GDPR believes an IP address is a private information. This can be used to mount a legal attack on EU-hosted lemmy instances.

[–] [email protected] 2 points 2 years ago* (last edited 2 years ago) (1 children)

If IP address sharing via hotlinked images, embedded content, etc were breaking GDPR I think the entire internet is breaking it. If I visit a blog, and then click an embedded video or image on that page, then my IP has been shared to someone else while visiting that page. This occurs on the vast majority of the internet.

EDIT: It wouldn't just be EU-hosted lemmy instances either. GDPR applies to servers outside of EU jurisdiction whenever they're serving residents of the EU.

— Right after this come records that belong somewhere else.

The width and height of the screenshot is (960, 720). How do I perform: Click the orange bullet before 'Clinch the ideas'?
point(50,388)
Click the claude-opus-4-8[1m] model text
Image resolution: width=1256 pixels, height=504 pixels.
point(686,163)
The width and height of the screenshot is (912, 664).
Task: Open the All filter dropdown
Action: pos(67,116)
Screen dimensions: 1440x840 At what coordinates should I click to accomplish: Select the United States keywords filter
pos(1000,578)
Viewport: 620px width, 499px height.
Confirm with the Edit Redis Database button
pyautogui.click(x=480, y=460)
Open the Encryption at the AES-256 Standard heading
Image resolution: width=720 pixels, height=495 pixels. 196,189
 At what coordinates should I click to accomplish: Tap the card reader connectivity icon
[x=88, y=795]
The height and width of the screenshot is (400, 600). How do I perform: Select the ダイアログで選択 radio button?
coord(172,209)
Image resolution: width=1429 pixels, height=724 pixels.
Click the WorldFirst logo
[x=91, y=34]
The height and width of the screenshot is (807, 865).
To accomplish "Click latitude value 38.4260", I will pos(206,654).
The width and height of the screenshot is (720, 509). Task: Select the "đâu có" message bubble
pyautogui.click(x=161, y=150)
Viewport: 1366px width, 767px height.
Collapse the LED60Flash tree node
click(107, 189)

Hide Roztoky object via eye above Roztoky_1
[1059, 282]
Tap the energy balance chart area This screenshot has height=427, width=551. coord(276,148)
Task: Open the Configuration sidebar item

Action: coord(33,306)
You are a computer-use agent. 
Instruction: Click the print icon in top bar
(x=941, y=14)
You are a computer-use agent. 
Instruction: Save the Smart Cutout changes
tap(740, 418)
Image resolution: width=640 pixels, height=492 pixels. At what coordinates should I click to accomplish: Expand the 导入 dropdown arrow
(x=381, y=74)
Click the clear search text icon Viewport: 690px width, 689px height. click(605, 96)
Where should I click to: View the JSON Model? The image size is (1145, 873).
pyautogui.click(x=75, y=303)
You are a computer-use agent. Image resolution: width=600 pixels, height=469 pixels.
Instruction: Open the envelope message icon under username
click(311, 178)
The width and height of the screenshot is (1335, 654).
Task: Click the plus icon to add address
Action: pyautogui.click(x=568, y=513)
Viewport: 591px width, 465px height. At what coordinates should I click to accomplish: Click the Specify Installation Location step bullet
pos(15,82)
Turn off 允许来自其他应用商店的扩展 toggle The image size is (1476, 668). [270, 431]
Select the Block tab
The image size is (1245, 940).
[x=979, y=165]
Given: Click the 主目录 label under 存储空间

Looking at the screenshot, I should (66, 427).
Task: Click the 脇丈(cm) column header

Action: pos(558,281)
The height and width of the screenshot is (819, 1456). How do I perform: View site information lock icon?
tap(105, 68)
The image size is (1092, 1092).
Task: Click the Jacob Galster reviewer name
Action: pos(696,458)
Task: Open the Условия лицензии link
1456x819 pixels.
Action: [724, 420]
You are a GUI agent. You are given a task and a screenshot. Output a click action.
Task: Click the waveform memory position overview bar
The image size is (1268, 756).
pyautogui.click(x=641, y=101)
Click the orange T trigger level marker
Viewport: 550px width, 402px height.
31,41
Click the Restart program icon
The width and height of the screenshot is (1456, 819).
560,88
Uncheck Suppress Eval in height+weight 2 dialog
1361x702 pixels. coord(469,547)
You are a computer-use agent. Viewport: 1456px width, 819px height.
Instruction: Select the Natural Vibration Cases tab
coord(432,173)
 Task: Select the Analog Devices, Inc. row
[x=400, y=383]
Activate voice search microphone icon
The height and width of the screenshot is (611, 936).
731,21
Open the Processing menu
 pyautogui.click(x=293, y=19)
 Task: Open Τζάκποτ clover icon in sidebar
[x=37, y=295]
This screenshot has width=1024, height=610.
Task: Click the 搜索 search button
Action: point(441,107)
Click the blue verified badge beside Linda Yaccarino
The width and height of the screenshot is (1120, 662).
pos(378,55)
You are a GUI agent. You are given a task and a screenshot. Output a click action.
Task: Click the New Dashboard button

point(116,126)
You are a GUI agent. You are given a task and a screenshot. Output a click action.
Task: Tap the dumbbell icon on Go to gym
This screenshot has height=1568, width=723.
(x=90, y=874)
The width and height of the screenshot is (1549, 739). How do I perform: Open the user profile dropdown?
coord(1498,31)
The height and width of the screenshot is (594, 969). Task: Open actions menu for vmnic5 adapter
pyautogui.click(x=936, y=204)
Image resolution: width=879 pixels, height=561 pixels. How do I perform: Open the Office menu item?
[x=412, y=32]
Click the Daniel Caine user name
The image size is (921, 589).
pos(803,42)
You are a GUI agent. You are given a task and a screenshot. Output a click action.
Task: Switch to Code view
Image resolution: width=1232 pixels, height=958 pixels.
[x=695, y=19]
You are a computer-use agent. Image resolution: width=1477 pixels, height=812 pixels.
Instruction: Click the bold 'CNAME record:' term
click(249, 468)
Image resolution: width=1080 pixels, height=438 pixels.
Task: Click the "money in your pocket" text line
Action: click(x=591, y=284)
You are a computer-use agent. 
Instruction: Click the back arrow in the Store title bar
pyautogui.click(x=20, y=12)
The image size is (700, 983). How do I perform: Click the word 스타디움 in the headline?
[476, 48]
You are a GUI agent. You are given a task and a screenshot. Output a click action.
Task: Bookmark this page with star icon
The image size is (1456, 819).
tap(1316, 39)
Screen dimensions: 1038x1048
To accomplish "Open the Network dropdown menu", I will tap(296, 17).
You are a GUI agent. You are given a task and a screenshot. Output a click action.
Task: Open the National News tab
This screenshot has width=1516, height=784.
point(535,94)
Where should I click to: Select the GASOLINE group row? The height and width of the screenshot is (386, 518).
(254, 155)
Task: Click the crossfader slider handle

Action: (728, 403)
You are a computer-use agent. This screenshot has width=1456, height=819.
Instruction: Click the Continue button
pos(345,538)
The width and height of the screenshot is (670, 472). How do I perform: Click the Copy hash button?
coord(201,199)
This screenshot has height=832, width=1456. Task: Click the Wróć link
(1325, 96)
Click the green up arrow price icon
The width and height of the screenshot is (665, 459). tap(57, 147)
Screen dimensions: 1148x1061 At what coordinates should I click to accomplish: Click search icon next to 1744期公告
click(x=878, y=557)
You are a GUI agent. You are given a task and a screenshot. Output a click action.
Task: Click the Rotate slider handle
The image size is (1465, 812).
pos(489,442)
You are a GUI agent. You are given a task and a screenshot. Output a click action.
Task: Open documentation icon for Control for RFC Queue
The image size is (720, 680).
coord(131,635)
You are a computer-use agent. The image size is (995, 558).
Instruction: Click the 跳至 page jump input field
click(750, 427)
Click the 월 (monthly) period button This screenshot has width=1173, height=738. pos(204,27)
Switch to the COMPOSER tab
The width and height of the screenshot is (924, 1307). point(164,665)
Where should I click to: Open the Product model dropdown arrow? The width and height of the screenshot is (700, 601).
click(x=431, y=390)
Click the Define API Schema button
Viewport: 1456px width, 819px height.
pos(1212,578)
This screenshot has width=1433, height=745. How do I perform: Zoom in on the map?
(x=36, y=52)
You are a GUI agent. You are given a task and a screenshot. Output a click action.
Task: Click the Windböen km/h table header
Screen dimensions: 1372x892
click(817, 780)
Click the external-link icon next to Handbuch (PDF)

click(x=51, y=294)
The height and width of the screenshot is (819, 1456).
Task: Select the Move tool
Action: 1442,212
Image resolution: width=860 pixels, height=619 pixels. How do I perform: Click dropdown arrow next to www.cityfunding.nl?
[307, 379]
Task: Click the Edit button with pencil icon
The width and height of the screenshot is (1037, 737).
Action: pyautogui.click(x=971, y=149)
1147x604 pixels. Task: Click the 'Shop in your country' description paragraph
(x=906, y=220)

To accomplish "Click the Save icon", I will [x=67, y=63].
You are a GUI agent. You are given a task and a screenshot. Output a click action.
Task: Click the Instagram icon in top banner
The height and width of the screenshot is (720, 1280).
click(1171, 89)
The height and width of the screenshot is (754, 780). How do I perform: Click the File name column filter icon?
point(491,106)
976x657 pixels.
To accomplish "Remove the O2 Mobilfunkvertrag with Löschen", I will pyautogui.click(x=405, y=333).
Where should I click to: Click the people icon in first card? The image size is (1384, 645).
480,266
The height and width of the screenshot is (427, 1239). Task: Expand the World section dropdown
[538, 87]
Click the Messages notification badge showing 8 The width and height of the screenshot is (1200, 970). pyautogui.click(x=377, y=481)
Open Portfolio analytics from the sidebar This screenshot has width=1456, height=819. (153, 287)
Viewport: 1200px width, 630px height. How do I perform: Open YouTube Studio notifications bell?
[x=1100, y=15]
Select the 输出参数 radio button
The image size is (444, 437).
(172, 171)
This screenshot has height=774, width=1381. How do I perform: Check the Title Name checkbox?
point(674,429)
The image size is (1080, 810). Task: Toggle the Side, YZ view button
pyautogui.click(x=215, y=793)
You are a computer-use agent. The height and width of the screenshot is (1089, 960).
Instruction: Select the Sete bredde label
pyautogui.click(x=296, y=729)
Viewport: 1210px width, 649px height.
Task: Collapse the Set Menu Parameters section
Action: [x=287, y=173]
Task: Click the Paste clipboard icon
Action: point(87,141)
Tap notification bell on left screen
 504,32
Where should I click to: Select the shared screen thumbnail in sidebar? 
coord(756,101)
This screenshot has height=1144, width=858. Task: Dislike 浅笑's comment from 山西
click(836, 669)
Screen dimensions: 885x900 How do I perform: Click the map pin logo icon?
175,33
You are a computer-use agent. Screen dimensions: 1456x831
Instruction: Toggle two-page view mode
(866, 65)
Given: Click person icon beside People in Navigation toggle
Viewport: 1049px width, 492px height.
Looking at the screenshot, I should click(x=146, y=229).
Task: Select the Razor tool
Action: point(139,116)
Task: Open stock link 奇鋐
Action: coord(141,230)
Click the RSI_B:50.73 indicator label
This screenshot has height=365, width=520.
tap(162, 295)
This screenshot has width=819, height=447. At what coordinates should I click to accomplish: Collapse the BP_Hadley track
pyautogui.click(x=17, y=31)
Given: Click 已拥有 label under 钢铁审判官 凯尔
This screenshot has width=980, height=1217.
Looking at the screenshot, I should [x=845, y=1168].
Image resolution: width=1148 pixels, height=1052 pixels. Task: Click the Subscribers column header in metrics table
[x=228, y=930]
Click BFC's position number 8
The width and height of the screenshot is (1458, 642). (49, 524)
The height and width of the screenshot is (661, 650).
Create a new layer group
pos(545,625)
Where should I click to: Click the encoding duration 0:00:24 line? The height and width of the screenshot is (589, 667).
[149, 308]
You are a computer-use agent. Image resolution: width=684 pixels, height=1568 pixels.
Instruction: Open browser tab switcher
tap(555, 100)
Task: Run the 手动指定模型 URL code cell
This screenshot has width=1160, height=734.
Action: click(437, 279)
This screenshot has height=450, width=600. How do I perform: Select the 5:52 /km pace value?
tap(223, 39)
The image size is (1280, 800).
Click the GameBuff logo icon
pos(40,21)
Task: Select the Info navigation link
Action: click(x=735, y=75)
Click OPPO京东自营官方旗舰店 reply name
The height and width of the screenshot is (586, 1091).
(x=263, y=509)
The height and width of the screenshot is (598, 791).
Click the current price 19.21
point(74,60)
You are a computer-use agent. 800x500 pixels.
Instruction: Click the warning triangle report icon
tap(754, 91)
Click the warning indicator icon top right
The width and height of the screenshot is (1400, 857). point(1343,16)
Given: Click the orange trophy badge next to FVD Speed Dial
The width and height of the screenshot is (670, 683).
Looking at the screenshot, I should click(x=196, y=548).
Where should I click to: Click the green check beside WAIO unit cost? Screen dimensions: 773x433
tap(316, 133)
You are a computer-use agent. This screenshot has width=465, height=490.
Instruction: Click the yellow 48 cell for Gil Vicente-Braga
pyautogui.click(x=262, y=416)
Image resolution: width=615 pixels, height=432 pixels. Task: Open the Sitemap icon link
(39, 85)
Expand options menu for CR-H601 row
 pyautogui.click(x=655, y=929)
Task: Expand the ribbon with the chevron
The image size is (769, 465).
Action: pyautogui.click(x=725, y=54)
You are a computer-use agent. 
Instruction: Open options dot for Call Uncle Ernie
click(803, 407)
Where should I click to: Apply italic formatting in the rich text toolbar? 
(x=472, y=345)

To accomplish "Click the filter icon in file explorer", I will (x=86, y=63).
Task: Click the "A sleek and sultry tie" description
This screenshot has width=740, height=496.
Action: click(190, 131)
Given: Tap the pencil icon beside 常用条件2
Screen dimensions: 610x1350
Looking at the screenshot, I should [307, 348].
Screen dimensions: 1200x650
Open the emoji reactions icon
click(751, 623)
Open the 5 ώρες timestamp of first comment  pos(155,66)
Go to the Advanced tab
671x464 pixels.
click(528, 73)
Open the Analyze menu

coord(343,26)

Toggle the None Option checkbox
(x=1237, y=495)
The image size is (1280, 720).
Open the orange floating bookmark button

[–] [email protected] 2 points 2 years ago

Indeed. Most of the web is broken under GDPR's privacy requirements.

[–] [email protected] 1 points 2 years ago (1 children)

I'd imagine that applies to a website sharing or selling logs of user ips that visited, if you go hit some other server, you give them your ip so they can talk back to you. You're basically doing this on almost every website because almost all will use third party cdns like fonts.google.com or others for Javascript libraries etc. If linking content from another site is the actual interpretation, the modern web basically can't legally exist in the EU.

[–] styraco 1 points 2 years ago

Third party cdns like google fonts are a problem under GDPR: https://www.theregister.com/2022/01/31/website_fine_google_fonts_gdpr/

[–] [email protected] 1 points 2 years ago

Most EU legislators don't understand how the internet works, so that's not really a surprise.

I'm not saying that small organizations shouldn't comply with their laws, but those laws shouldn't be used to judge other practices.